--- SOURCE RECORDS Enclosed Below ---

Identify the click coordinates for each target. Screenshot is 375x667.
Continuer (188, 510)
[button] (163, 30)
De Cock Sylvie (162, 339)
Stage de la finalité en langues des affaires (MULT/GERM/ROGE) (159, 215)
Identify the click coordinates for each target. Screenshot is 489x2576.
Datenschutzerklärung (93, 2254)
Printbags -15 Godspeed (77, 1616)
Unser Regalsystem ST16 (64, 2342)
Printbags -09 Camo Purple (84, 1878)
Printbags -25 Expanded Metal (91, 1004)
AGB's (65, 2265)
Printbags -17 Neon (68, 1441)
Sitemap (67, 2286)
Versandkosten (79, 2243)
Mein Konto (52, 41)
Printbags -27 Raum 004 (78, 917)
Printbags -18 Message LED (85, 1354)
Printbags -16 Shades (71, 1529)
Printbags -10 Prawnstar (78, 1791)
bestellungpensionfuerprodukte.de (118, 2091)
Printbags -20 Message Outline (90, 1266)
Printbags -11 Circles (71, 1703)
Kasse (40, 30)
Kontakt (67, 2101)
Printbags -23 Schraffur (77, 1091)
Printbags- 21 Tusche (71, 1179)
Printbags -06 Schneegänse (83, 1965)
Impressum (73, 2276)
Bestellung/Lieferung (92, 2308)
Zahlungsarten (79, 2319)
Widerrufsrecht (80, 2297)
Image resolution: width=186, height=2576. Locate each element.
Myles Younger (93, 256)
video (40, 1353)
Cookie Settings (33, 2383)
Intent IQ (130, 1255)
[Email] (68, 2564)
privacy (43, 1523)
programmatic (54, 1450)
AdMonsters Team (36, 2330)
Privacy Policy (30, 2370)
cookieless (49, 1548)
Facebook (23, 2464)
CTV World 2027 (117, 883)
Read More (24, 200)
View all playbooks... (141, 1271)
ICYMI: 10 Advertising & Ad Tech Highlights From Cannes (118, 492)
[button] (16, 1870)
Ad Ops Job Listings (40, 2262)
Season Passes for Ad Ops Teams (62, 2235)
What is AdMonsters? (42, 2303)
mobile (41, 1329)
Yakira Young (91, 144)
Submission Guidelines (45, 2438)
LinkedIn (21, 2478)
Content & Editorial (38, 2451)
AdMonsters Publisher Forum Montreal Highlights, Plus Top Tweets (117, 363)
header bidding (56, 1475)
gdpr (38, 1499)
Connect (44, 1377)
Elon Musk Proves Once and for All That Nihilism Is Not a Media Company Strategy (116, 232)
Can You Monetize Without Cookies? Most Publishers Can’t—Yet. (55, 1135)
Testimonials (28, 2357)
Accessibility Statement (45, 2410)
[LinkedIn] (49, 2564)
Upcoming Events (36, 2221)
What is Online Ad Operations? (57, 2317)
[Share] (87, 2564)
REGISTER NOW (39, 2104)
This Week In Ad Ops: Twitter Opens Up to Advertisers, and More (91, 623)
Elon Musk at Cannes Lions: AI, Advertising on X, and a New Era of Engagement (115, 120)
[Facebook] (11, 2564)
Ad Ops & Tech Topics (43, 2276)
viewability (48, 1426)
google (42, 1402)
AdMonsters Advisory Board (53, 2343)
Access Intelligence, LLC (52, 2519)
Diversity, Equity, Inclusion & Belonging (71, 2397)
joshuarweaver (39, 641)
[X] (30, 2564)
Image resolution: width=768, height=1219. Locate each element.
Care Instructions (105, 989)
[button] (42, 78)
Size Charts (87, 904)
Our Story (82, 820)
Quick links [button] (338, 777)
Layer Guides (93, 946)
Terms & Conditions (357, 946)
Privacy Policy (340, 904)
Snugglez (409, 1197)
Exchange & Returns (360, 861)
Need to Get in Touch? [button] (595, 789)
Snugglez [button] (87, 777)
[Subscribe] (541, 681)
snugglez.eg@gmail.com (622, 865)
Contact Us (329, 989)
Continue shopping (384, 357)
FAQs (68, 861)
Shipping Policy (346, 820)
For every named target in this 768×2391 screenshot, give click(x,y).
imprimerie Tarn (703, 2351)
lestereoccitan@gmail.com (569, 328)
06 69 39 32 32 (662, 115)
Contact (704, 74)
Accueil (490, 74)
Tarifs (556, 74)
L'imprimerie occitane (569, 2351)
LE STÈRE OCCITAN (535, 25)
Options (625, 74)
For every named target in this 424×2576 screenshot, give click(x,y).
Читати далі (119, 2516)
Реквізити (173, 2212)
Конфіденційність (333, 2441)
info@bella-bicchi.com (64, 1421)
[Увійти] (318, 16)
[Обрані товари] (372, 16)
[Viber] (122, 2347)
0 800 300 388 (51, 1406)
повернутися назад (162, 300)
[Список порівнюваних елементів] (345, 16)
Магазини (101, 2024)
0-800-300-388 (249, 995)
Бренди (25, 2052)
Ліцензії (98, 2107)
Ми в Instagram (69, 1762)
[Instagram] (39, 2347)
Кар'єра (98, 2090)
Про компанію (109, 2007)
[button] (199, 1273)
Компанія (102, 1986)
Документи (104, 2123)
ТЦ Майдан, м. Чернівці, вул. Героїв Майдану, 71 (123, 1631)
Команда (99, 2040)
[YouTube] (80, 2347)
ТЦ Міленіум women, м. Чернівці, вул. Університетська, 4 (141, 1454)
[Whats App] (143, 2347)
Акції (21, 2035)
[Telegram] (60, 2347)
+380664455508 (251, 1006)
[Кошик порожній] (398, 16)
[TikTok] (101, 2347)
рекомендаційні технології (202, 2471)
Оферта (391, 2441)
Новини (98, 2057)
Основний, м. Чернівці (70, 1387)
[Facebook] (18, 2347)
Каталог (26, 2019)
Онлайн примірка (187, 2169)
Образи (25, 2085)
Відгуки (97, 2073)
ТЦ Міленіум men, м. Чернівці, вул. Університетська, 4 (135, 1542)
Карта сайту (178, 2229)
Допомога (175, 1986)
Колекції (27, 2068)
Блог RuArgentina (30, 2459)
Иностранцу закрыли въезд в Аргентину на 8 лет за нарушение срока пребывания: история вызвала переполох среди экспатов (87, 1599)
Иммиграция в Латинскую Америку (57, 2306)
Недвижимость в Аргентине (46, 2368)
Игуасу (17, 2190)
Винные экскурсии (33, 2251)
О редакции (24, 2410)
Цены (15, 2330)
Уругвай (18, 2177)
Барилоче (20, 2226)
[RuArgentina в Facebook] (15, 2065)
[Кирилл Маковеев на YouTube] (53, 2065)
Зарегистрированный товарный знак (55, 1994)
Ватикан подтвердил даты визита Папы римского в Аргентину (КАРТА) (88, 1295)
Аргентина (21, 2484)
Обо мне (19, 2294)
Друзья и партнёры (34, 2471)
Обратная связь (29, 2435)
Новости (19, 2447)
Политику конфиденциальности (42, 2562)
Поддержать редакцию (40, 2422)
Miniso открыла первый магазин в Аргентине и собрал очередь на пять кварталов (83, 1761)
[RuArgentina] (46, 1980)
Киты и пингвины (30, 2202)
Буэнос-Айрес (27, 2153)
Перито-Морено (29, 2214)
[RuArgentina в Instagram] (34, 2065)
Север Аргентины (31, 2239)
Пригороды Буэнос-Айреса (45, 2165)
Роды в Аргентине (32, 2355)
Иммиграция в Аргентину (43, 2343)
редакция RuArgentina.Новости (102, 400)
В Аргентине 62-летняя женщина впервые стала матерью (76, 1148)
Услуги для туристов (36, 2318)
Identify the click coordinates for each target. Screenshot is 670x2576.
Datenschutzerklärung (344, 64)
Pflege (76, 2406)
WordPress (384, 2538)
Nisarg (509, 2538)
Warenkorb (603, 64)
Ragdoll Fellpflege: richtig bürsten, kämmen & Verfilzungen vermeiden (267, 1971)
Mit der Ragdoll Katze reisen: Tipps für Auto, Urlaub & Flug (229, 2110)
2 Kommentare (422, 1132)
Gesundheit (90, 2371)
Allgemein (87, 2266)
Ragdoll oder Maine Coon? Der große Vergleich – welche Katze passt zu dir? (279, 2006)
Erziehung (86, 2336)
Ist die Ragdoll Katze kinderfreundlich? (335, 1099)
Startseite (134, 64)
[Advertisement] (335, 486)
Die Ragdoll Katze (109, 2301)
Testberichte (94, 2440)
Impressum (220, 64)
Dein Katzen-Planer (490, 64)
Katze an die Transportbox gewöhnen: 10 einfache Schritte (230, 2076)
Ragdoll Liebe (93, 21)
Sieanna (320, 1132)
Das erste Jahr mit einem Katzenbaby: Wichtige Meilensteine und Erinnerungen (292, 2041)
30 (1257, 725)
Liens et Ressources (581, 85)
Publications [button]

--- End of Enclosed SOURCE RECORDS ---

TO DO:
Looking at the entries above, can you reproduce exactly the lines from the one that holds "LE STÈRE OCCITAN (535, 25)" through the one that holds "[Whats App] (143, 2347)", and only those?

SOLUTION FOR THIS PROBLEM:
LE STÈRE OCCITAN (535, 25)
Options (625, 74)
For every named target in this 424×2576 screenshot, give click(x,y).
Читати далі (119, 2516)
Реквізити (173, 2212)
Конфіденційність (333, 2441)
info@bella-bicchi.com (64, 1421)
[Увійти] (318, 16)
[Обрані товари] (372, 16)
[Viber] (122, 2347)
0 800 300 388 (51, 1406)
повернутися назад (162, 300)
[Список порівнюваних елементів] (345, 16)
Магазини (101, 2024)
0-800-300-388 (249, 995)
Бренди (25, 2052)
Ліцензії (98, 2107)
Ми в Instagram (69, 1762)
[Instagram] (39, 2347)
Кар'єра (98, 2090)
Про компанію (109, 2007)
[button] (199, 1273)
Компанія (102, 1986)
Документи (104, 2123)
ТЦ Майдан, м. Чернівці, вул. Героїв Майдану, 71 (123, 1631)
Команда (99, 2040)
[YouTube] (80, 2347)
ТЦ Міленіум women, м. Чернівці, вул. Університетська, 4 (141, 1454)
[Whats App] (143, 2347)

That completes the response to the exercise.